Saved data entries
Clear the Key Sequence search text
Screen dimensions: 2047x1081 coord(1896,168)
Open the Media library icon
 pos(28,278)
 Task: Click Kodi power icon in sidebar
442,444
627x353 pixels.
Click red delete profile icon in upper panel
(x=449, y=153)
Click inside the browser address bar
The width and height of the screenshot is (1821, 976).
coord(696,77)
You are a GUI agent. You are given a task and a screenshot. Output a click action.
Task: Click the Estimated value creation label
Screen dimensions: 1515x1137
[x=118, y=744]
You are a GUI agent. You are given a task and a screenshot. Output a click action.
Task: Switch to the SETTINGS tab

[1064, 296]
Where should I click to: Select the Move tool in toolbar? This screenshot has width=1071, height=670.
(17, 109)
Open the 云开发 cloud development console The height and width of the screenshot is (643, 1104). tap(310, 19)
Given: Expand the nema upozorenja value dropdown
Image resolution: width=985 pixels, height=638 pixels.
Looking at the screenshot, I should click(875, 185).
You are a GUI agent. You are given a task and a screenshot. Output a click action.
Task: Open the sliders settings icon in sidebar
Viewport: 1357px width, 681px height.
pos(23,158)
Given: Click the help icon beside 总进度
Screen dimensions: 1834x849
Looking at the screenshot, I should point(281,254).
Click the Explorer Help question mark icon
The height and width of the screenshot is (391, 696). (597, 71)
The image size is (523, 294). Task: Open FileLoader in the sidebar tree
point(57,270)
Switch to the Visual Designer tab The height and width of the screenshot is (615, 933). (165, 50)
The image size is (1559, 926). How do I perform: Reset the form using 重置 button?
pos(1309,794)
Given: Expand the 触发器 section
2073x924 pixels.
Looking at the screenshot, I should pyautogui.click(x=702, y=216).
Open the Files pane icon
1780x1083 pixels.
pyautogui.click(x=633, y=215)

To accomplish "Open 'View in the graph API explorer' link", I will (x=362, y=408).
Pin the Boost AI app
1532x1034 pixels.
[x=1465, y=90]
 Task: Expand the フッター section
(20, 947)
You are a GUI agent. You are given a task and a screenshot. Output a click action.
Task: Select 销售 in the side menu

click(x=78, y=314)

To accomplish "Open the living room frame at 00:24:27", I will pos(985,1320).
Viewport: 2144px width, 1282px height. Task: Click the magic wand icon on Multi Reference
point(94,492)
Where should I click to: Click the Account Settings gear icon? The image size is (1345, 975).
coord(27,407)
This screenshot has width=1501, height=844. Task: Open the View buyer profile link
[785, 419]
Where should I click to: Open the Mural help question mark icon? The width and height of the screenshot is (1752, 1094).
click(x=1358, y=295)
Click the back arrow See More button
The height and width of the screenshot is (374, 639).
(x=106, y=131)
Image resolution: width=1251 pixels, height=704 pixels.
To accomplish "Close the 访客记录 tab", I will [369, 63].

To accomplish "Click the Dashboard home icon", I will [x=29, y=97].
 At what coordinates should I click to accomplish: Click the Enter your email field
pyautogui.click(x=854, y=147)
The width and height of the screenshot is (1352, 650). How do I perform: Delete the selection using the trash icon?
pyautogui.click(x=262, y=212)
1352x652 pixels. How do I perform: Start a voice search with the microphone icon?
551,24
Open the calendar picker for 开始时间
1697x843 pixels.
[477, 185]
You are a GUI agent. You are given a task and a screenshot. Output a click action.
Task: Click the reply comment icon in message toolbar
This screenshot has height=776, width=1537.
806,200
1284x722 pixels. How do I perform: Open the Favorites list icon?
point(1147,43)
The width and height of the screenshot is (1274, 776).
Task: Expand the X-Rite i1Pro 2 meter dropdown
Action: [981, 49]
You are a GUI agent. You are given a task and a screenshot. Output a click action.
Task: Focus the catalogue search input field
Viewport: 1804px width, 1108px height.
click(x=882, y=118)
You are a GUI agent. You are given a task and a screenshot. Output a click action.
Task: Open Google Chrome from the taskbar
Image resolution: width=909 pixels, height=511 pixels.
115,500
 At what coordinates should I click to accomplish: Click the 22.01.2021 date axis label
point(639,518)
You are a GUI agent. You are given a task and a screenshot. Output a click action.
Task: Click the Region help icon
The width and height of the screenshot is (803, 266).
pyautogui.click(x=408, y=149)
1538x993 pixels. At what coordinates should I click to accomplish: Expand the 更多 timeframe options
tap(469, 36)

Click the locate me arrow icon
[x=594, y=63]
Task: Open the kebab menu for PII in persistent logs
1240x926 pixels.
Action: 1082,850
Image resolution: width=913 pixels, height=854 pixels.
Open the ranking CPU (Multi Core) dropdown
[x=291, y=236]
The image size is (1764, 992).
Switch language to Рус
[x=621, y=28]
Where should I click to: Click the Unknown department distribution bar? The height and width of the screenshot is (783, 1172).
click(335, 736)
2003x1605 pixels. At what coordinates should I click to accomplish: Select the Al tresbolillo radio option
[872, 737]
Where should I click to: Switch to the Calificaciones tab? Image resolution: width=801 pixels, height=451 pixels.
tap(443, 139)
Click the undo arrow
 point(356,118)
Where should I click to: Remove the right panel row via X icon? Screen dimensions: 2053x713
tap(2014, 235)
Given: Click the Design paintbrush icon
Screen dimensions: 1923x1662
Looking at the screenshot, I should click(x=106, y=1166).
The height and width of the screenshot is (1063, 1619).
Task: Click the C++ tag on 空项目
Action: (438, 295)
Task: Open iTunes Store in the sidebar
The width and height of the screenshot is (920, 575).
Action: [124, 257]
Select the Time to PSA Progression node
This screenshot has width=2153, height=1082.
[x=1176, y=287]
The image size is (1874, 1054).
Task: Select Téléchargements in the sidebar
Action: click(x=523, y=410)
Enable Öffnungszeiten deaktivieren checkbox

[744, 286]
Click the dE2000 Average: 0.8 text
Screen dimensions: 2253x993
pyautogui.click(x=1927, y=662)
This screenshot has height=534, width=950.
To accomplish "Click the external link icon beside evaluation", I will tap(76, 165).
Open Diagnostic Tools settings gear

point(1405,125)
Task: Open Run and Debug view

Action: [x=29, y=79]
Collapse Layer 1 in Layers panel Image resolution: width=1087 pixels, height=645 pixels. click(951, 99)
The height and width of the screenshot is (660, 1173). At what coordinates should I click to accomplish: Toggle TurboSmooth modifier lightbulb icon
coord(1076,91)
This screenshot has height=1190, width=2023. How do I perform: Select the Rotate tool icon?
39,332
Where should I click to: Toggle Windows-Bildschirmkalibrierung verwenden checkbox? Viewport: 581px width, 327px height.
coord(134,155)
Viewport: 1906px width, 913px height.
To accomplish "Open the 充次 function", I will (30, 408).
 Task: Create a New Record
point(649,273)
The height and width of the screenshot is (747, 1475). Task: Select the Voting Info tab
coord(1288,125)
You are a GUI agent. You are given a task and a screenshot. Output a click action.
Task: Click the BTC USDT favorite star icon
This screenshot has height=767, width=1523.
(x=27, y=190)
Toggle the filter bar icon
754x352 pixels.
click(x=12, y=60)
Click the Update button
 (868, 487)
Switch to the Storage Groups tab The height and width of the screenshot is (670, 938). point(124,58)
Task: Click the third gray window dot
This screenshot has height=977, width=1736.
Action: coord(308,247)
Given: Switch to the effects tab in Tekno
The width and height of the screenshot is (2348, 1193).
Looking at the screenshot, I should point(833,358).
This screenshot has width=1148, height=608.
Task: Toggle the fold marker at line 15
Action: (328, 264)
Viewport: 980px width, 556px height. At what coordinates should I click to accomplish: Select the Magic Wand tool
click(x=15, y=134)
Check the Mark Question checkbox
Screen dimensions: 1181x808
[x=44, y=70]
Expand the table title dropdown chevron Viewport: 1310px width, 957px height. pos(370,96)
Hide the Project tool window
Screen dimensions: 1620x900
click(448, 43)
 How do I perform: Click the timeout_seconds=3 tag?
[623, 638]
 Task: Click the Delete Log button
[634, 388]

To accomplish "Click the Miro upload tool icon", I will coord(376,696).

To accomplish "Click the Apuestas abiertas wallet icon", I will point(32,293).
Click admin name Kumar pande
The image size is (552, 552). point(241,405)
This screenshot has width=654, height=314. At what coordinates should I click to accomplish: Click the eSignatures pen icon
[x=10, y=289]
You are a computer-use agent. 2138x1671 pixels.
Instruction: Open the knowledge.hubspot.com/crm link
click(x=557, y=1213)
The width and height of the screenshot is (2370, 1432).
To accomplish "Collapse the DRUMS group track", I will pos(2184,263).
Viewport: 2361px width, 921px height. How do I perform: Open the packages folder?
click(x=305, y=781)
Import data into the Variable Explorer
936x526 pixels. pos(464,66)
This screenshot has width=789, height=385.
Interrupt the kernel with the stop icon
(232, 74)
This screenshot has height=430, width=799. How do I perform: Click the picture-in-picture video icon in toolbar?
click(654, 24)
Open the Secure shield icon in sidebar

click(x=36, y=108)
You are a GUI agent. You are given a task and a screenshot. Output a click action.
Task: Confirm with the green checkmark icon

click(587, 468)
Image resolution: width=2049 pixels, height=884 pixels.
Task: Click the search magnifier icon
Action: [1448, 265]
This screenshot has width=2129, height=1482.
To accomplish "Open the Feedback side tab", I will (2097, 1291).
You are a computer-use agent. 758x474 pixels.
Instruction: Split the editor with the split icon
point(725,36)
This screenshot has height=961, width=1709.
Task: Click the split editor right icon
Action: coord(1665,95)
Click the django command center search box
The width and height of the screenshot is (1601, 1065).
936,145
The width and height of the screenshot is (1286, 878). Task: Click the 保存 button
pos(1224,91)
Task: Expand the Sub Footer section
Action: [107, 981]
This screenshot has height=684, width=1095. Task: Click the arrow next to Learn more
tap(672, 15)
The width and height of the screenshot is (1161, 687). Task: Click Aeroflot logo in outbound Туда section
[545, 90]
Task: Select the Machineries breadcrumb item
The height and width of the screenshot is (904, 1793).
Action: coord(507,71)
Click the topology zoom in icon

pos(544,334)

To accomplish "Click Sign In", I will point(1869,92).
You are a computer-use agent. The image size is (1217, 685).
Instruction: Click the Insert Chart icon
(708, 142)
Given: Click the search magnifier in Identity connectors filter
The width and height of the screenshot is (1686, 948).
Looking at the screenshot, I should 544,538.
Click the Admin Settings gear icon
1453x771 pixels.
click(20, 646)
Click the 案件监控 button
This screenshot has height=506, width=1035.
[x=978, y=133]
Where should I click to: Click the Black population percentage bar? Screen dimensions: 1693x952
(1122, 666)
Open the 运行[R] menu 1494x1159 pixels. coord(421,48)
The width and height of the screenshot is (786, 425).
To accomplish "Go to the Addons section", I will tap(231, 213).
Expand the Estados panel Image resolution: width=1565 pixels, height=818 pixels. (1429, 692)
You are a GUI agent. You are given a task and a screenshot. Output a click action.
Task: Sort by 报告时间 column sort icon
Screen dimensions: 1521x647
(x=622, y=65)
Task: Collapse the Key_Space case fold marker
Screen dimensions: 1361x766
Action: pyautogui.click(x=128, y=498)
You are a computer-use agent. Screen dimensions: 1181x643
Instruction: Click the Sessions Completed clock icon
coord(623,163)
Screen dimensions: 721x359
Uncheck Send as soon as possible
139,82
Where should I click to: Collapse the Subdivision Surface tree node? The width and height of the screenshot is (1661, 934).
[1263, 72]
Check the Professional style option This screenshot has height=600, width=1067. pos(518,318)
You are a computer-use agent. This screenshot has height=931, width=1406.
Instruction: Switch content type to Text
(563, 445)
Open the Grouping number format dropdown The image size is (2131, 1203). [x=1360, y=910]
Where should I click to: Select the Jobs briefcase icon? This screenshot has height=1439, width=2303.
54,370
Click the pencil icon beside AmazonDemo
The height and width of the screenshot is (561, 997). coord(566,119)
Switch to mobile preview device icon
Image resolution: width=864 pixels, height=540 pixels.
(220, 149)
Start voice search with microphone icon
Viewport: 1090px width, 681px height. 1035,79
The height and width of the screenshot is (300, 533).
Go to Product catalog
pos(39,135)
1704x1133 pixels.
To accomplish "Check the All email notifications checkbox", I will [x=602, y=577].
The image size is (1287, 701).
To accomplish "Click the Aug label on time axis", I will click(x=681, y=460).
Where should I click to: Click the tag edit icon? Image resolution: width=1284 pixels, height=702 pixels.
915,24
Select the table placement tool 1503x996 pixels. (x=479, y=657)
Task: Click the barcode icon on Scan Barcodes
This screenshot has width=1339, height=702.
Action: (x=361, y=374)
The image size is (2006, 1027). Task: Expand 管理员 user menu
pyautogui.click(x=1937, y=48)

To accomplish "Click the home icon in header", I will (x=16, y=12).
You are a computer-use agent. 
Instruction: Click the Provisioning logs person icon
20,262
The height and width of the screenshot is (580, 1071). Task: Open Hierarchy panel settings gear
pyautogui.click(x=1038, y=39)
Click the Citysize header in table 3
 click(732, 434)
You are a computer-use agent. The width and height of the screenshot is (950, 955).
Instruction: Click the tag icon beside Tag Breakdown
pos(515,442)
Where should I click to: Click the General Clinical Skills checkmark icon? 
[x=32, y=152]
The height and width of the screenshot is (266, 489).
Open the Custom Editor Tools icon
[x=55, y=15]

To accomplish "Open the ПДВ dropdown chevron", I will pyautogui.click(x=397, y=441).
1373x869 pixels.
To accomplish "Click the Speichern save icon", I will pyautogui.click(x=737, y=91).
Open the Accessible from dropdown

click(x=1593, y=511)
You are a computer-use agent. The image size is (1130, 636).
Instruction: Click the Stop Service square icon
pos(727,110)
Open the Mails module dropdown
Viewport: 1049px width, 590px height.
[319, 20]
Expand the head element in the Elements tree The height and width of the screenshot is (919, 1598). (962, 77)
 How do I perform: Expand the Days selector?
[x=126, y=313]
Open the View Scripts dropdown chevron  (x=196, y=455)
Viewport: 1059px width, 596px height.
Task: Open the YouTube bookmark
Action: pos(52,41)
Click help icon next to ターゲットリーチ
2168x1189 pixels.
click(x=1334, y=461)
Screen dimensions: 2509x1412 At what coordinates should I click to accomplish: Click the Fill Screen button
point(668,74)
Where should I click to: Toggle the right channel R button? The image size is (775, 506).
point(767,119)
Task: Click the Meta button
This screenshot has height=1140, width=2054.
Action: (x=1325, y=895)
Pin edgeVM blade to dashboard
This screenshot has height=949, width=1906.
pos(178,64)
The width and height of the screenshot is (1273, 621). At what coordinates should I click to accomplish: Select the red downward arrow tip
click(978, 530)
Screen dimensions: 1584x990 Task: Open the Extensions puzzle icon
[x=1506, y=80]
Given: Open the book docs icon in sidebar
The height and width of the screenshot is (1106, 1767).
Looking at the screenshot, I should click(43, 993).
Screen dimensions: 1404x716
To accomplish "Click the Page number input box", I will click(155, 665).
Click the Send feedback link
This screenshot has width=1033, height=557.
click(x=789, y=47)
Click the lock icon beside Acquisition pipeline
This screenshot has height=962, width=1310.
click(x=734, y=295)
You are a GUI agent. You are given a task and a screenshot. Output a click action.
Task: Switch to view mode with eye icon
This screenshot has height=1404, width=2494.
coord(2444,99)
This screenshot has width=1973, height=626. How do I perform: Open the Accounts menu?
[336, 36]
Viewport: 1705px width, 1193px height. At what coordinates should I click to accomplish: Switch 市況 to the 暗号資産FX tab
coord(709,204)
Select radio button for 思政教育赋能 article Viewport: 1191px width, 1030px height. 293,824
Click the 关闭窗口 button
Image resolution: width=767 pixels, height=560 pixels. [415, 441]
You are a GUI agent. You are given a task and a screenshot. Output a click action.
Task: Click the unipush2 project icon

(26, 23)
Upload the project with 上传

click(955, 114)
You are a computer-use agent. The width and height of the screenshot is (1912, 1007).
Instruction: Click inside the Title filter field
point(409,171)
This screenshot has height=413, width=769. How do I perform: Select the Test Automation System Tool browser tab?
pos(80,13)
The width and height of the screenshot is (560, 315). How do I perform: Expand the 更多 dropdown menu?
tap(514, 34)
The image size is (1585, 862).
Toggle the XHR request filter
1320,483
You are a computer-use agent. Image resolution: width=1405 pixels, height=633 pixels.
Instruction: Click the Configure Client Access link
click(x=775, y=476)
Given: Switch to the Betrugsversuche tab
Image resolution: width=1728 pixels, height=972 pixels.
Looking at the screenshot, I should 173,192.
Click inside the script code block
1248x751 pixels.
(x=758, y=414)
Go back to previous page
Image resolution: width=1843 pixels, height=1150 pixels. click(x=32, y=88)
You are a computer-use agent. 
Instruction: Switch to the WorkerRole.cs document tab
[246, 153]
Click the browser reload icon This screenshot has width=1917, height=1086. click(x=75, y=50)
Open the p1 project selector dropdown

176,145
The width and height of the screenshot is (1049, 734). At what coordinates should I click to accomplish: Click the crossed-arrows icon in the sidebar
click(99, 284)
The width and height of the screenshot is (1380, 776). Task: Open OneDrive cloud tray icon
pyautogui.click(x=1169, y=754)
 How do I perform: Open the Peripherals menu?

> [WHAT IS EXPECTED]: Where a line in the records above holds the string "input", it counts toward the total; give that total alone.

> [COMPLETED EXERCISE]: 2